France Télévisions en casquette de flics d’entreprise !
Le 15 août à 22 h 30, pendant que les salariés terminaient leur service comme des adultes responsables, deux figures du Centre de Diffusions et d’Échanges de France Télévisions ont jugé utile de sortir leurs torches et leurs airs de grand inquisiteur pour une descente surprise dans les locaux. Objectif affiché : vérifier si les employés « consommaient de l’alcool ».
Résultat de l’opération coup de poing : une bouteille de Chardonnay non entamée dans le frigo.
Pas de bouteilles vides qui roulaient sous les tables.
Pas de collaborateurs allongés sous les bureaux en chantant l’Internationale.
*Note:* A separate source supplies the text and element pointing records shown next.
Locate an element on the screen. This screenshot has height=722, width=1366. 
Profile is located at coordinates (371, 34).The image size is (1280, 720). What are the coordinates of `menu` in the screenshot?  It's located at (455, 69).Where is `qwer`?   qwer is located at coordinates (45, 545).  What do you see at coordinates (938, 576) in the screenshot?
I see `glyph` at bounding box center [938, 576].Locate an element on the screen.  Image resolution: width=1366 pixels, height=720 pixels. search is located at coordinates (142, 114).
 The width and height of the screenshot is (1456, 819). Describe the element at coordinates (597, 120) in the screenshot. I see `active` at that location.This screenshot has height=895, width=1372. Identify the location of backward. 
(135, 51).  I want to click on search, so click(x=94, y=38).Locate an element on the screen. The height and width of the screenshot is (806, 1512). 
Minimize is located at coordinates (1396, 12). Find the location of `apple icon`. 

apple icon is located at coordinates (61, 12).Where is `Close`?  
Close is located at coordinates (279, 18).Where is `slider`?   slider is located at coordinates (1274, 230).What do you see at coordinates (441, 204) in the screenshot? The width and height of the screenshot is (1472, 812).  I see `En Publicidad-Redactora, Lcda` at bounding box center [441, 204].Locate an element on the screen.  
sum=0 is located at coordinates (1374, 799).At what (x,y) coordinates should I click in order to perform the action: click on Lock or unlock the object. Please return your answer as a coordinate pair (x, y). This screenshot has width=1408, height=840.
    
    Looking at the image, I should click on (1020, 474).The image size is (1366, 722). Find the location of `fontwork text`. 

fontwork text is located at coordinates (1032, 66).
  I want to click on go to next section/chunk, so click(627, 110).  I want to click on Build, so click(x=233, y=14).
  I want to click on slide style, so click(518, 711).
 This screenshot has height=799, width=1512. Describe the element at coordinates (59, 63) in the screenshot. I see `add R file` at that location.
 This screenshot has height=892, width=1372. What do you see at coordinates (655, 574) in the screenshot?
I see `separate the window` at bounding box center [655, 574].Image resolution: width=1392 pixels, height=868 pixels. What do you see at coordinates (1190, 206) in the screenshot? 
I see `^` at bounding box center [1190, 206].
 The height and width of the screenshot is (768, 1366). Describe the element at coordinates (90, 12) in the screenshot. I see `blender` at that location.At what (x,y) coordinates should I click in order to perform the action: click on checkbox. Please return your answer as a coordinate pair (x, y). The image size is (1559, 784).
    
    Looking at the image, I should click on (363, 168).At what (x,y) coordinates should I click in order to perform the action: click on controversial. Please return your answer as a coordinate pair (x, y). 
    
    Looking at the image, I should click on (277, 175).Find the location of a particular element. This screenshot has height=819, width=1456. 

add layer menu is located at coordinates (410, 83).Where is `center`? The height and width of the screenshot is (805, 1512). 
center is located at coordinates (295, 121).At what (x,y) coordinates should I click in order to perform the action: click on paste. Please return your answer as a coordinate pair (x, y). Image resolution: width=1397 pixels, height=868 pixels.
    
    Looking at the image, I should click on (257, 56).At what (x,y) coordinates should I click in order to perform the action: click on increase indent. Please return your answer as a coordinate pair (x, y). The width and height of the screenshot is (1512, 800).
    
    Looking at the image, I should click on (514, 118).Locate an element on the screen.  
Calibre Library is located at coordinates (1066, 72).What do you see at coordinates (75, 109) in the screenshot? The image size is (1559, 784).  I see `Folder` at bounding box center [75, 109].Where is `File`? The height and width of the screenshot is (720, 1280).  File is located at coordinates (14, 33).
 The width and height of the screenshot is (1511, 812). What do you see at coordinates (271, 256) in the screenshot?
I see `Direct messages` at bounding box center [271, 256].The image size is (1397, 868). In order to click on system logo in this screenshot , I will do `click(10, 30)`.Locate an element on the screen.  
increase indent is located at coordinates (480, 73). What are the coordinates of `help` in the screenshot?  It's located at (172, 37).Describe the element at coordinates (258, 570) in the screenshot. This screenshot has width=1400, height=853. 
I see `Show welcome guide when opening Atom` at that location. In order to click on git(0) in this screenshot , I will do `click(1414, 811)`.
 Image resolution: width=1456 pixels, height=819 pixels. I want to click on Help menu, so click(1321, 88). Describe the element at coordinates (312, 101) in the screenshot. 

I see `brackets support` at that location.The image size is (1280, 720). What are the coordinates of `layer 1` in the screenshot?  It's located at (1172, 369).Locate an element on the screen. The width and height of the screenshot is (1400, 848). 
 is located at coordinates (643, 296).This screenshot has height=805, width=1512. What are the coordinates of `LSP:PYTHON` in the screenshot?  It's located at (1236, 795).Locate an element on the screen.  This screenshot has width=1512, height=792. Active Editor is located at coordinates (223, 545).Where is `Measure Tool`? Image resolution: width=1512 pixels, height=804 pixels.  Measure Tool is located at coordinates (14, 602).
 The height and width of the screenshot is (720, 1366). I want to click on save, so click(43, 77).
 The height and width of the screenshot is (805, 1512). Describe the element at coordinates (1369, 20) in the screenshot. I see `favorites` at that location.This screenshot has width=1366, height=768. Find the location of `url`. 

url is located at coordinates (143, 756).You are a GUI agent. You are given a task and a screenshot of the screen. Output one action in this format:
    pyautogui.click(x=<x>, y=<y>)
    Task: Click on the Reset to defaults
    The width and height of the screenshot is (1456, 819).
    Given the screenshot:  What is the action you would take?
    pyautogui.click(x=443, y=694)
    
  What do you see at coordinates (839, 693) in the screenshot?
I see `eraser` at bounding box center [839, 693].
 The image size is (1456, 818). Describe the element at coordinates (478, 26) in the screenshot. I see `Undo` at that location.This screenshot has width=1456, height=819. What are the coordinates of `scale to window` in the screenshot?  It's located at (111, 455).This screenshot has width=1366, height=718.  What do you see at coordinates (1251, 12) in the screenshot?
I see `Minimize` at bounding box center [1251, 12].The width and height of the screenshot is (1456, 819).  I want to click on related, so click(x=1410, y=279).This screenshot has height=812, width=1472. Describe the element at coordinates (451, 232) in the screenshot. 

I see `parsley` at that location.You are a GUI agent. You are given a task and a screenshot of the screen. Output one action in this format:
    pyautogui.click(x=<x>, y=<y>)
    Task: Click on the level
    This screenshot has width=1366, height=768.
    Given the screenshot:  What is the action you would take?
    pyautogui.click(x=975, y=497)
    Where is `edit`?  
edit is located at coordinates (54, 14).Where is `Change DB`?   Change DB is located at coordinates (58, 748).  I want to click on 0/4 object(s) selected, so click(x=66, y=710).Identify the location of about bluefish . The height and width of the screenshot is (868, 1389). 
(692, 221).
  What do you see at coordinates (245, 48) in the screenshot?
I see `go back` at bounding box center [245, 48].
Juste une bouteille intacte.
Un salarié a eu l’outrecuidance de dire « c’est la mienne ». On lui a alors proposé, avec le sourire de ceux qui savent qu’ils tiennent le pouvoir, de se soumettre à un alcootest. Il a refusé. Et hop : mail de rappel à l’ordre avec compte-rendu versé à son dossier. Comme si l’on venait de découvrir un trafic de crack dans les toilettes.
Pendant ce temps, sa collègue rappelait solennellement les « règles » : cidre, vin, poiré et bière sont tolérés pendant le repas.
Tolérés. Quelle générosité.
Sauf que :
• le restaurant d’entreprise propose lui-même du vin et de la bière,
• la salle de restauration du CDE n’est, selon les propres mots de la direction, qu’une extension de ce même restaurant,
• la même direction estimant normal de débarquer à 22 h 30 comme des agents de la BAC pour traquer une bouteille neuve dans un frigo.
On appelle ça de la cohérence ?
Ou plutôt du deux poids, deux mesures version management toxique ?
On autorise le vin à table le midi… mais on criminalise sa simple présence dans un frigo le soir.
On tolère la consommation pendant le repas… mais on transforme un refus d’alcootest (sur une bouteille non ouverte) en faute disciplinaire.
On parle de « règles »… tout en organisant des rafles nocturnes dignes d’un centre de rétention.
Est-ce du harcèlement ?
Quand une hiérarchie se permet de :
• contrôler les frigos après 22 h,
• menacer un salarié pour possession d’une bouteille intacte,
• verser un compte-rendu au dossier pour refus d’un test qui n’avait aucune base légitime,
… on n’est plus dans le management. On est dans le flicage d’entreprise, version petite chefferie qui a trop regardé les séries policières.
Le message est clair :
« Vous avez le droit de boire un verre… tant que c’est nous qui décidons quand, où, et dans quelles conditions. Et surtout, ne croyez jamais que vous êtes des adultes. »
Alors oui, ce billet mérite d’exister.
Parce que la prochaine fois, ce sera peut-être un paquet de gâteaux « non autorisés », une bouteille d’eau gazeuse « suspecte », ou simplement le crime d’avoir encore un peu de dignité.
Le binôme chercheur n’a pas trouvé d’alcooliques. Il a montré en tout cas qu’il préférait traquer des ombres plutôt que de faire confiance aux équipes.
Et ça, c’est bien plus dangereux qu’une bouteille de Chardonnay non ouverte.